**OBJECTIVE:** List every line in the rows below that contains the string "arrow", treating uppercase and lowercase letters as distinct.

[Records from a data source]
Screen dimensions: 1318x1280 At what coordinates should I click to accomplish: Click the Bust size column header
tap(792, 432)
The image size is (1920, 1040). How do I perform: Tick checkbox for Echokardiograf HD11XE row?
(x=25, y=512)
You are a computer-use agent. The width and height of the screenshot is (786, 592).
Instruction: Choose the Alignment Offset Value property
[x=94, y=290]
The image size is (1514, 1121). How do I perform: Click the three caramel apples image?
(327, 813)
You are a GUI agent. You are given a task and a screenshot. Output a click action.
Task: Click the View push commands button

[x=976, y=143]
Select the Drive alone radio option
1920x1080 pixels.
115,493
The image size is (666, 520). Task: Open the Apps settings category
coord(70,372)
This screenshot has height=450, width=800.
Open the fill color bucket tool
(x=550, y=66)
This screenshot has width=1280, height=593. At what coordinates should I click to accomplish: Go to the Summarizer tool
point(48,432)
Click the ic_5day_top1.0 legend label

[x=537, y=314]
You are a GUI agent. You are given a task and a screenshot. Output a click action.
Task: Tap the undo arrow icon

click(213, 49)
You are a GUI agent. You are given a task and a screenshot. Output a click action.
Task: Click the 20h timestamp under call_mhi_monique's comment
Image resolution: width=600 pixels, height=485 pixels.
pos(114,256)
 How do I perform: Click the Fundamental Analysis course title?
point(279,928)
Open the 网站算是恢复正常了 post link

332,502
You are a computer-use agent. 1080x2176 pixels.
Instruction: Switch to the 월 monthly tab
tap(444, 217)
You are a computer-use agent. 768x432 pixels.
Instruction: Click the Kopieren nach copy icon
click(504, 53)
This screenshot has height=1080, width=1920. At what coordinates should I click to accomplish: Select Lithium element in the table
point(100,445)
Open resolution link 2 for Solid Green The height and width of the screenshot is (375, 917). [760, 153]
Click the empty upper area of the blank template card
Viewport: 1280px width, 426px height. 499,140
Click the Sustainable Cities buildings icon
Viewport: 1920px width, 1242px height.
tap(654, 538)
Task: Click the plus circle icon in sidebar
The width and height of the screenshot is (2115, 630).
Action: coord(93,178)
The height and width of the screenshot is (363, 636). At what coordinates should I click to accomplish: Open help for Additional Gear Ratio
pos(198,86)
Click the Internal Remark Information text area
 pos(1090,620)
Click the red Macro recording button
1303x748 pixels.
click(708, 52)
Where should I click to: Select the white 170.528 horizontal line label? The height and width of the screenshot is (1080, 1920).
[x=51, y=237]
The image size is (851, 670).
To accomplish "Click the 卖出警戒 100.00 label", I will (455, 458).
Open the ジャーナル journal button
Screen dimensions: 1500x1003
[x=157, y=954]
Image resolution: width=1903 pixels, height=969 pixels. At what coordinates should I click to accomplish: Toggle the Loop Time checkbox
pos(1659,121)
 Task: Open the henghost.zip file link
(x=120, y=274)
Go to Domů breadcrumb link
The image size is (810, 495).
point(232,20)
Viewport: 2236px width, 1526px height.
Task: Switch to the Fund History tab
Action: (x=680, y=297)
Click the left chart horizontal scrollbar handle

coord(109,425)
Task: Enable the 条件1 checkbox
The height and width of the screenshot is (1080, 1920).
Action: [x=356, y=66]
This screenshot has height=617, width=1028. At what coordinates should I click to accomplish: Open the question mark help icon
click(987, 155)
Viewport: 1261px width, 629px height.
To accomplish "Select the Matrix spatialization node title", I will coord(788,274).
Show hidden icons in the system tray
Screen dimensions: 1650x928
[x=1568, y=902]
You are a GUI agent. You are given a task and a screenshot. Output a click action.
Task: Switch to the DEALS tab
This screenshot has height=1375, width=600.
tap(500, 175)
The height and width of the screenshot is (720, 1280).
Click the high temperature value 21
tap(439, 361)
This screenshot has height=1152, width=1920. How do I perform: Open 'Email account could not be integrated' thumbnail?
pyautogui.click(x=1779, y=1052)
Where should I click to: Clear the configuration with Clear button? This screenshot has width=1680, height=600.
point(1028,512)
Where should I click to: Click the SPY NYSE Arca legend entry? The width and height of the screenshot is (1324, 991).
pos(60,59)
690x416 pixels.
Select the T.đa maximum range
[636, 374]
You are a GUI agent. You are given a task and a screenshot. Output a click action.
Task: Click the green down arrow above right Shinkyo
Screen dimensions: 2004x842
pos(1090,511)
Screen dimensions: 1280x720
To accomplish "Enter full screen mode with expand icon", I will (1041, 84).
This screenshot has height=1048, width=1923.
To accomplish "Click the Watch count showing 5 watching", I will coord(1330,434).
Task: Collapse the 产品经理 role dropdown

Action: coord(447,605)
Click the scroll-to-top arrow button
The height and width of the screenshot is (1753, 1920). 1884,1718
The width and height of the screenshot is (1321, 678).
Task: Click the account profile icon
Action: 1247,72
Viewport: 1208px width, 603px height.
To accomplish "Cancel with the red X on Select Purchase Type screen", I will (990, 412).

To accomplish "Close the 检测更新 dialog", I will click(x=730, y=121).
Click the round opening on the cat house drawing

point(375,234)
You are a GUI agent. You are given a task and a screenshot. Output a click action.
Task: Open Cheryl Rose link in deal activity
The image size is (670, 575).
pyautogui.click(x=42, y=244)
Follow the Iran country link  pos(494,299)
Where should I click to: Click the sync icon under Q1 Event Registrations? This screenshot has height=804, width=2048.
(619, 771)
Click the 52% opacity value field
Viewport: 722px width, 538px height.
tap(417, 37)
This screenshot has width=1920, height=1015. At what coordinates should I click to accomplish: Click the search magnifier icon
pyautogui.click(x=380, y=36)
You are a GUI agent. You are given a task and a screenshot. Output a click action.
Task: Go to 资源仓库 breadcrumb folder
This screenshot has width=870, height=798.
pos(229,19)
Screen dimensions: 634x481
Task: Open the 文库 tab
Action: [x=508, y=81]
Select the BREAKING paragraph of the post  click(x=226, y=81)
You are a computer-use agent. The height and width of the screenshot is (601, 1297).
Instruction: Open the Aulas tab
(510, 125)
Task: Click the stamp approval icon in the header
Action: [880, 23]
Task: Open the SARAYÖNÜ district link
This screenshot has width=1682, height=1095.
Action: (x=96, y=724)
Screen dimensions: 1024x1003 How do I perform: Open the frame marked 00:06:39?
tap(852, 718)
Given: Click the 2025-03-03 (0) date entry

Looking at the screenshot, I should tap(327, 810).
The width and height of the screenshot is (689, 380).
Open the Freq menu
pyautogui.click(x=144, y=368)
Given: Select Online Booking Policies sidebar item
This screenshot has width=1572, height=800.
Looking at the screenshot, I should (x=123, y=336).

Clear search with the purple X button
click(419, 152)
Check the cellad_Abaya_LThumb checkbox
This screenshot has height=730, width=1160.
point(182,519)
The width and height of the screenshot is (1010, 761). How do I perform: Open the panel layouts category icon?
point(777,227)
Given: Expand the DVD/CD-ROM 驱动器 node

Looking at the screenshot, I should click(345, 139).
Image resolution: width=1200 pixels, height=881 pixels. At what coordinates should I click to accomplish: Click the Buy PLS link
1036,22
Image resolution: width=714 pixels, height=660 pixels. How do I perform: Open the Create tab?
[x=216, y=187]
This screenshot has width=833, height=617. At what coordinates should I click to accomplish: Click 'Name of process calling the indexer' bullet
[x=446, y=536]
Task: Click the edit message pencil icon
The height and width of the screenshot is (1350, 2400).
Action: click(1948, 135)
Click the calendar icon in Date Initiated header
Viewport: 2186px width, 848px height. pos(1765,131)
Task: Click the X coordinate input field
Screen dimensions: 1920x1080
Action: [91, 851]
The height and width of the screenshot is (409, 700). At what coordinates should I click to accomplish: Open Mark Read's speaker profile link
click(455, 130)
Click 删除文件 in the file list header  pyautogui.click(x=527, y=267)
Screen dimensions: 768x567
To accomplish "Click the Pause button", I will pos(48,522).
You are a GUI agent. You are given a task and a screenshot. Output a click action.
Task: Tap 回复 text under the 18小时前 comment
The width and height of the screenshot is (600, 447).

**OUTPUT OF THE TASK:**
Task: Tap the undo arrow icon
Task: Click the green down arrow above right Shinkyo
Click the scroll-to-top arrow button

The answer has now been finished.